Correction - over a time period of decreasing interest rates. Housing, on its own, is a depreciating asset. It is a consumable like a TV. It deteriorates with time.
"Housing always goes up", without an understanding of why it has been going up, can be a dangerous belief and could be one of the reasons why housing at the moment is so expensive relative to rents.
The interesting thing about these ingredients that decide the multiple, is that they can turn sharply. If interest rates go up, and multiple starts to contract, at some point the belief that house prices always go up will be shaken, and instead of pricing in future house price growth, people will start pricing in future contraction.
Level of rents is a function of the state of local economy (broad salary levels, more or less) and house supply.

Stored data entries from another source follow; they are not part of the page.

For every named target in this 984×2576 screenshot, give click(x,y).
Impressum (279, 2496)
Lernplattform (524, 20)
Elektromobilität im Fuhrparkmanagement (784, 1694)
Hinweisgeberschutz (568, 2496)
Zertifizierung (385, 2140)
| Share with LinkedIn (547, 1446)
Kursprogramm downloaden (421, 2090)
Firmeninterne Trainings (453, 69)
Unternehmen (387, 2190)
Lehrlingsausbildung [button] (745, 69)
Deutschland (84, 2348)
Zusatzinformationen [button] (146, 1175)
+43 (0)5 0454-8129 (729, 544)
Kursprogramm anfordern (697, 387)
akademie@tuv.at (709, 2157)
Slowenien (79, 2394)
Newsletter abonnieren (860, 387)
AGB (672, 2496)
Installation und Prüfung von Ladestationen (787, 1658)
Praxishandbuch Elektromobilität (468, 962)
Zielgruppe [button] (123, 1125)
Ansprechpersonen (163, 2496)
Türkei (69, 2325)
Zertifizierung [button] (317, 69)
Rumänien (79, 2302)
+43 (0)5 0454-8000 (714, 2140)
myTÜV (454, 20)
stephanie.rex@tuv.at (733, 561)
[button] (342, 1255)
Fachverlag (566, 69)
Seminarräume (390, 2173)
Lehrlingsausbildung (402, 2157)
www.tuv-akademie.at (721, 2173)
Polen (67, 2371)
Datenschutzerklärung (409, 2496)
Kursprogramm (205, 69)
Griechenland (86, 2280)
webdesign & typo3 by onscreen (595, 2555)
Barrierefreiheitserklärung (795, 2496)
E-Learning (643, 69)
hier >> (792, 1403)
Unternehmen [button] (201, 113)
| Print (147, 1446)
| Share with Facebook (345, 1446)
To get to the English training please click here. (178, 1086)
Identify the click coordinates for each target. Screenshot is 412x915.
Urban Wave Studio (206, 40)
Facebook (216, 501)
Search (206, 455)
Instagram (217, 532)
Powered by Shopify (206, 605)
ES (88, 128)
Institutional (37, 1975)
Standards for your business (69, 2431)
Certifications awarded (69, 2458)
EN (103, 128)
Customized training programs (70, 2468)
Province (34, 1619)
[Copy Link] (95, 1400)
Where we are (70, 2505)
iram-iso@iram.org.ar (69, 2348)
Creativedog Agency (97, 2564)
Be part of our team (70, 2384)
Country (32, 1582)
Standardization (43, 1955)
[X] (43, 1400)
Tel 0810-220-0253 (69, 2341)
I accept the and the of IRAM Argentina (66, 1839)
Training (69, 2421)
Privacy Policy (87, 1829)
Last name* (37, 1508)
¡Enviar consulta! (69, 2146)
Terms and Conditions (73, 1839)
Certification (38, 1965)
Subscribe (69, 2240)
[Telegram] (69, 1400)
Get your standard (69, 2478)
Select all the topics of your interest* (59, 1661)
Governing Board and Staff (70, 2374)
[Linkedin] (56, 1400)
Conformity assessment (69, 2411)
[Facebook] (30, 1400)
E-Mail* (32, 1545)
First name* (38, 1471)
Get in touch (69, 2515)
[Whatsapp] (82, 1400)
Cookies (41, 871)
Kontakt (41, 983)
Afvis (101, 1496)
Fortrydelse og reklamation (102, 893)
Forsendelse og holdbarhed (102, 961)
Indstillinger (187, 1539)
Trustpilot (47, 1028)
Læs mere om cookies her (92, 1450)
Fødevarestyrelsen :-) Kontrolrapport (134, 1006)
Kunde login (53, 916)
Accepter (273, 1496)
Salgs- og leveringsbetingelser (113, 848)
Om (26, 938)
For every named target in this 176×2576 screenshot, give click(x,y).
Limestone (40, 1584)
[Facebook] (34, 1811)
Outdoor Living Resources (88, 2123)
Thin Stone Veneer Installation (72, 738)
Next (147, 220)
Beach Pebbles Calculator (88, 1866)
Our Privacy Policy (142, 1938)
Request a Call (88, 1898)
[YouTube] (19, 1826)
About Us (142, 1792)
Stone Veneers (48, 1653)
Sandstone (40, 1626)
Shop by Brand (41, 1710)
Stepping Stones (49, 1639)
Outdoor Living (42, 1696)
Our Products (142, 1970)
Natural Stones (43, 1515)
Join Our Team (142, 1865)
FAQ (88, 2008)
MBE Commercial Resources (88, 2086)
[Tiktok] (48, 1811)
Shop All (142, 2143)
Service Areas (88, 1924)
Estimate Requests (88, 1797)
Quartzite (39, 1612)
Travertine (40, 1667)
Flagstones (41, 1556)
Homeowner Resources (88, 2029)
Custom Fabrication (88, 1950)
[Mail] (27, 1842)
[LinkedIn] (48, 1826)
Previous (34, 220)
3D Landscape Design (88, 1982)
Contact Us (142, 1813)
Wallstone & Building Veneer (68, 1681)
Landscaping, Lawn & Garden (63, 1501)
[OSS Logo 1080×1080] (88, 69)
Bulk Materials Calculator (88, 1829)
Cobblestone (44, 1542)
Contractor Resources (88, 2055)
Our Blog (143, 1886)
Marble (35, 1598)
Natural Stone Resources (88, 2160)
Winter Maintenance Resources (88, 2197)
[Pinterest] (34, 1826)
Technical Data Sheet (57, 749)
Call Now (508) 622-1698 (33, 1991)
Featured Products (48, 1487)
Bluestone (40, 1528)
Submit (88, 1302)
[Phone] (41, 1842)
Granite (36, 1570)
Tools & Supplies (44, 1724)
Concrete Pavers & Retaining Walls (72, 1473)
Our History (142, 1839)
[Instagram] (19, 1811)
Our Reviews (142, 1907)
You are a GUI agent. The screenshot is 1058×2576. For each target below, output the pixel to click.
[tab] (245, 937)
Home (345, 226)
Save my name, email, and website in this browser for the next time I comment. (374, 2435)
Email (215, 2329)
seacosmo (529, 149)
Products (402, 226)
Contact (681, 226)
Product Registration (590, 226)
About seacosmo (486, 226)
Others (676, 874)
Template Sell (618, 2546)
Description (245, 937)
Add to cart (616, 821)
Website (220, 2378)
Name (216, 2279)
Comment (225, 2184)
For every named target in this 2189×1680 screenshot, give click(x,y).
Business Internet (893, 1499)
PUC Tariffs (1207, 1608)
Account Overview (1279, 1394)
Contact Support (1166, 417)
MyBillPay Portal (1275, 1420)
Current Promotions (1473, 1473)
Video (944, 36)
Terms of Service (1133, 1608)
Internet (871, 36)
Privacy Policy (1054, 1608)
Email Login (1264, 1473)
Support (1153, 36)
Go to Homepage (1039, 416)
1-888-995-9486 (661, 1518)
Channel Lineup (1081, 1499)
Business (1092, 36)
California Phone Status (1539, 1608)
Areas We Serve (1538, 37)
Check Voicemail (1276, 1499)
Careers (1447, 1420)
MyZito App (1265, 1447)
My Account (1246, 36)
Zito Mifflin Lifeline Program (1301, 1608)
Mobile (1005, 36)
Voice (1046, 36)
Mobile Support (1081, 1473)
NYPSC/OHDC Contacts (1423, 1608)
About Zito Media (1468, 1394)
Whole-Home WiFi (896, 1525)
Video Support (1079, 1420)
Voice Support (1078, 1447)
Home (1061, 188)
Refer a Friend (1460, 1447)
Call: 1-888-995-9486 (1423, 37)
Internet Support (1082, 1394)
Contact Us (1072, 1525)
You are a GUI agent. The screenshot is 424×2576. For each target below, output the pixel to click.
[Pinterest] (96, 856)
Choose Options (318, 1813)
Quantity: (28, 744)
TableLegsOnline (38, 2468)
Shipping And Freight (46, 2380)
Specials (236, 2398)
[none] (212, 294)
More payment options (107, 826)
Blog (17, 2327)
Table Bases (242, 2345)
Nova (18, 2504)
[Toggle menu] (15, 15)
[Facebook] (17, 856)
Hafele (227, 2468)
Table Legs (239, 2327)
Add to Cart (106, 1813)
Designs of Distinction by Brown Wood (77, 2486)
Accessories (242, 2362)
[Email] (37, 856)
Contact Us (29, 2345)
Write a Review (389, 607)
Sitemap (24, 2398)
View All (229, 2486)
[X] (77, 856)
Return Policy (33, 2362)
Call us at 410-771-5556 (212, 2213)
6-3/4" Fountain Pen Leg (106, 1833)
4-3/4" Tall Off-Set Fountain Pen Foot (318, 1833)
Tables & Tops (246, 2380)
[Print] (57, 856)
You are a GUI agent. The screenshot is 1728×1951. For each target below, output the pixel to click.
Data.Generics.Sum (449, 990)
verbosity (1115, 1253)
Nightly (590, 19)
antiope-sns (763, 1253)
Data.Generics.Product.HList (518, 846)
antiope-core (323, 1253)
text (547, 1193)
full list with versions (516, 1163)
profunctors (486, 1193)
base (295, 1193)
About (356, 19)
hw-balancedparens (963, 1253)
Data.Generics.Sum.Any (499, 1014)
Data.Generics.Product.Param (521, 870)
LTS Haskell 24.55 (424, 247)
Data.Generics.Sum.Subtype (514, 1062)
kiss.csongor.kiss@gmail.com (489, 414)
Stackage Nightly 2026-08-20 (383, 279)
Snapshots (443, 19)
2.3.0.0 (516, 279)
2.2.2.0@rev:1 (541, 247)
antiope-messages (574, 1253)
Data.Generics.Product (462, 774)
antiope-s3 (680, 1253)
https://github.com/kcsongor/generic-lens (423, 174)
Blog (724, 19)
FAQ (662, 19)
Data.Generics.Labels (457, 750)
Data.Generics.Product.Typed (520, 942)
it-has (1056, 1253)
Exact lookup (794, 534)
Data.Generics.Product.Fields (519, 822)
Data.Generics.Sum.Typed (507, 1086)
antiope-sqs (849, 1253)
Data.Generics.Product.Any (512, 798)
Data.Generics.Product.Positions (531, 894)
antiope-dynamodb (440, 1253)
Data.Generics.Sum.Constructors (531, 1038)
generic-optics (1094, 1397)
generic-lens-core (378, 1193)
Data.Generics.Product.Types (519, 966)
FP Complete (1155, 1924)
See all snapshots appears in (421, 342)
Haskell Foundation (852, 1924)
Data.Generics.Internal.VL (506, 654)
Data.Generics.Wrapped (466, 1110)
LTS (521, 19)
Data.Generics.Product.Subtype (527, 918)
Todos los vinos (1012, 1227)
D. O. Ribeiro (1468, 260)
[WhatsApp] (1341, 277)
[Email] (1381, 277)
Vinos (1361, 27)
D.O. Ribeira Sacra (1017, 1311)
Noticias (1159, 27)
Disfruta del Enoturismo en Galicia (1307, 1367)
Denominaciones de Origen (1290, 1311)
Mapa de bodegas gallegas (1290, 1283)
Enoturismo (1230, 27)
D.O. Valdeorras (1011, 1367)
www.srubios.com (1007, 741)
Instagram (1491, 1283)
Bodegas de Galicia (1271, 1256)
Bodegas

Can probably broadly be approximated as GDP growth - so fairly low.
So at interest rates at very low levels and arguable on the way up, and growth expectations seemingly very positive, and economic growth looking shaky, it looks as if house prices may have more downside than upside.
1) the house itself (this generally depreciates)
2) land (this generally appreciates)
3) a retirement account with great tax benefits (this value can fluctuate based on local, state, and federal laws)
4) a ticket into a good school district (this value will fluctuate based on the the performance of local schools)
5) a ticket to partake in a thriving local economy (this value will fluctuate with the local economy, and has recently been shaken up by the rise of remote work)
Any speculation on real estate prices and whether or not we're in a bubble has to take these things into account.
I also have a theory that high RE prices are a perfect vehicule for stashing/laundering large sums of money....
Also to what extent isn't it political cronyism with the construction industry that leads to such shitty urbanistic decisions like we have in Romania where people are pawns to short term greed ...
It's worse. It's the land being leased for 70 years. House usually can't last that long anyway. But not owning the land and no guaranteed usufruct after 70 years is big.
You could have looked at interest rates below 3.5% in 2013 and said the exact same thing; that was the lowest interest rate in over 40 years!